## [EXERCISE]
This exercise calls for copying every line below that holds the word "agent".

## [DATASET ENTRIES]
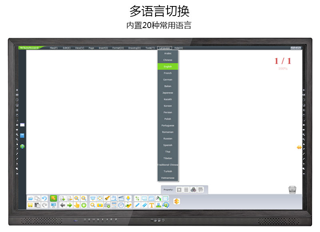This screenshot has width=320, height=232.
Task: Select the text T tool
Action: (152, 205)
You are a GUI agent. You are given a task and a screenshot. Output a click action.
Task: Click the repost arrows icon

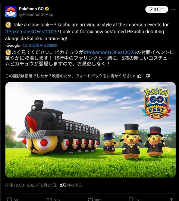pos(50,199)

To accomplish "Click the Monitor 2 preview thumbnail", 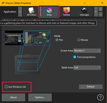I will click(x=37, y=38).
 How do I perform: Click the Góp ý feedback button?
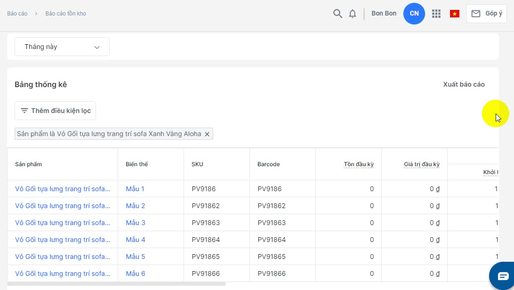pos(486,14)
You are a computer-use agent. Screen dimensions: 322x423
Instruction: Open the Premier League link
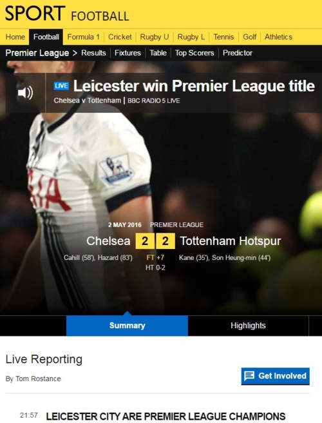click(x=37, y=53)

## [ANSWER SECTION]
You are a GUI agent. You are given a task and a screenshot. Output a click action.
You are a computer-use agent. Screen dimensions: 322x423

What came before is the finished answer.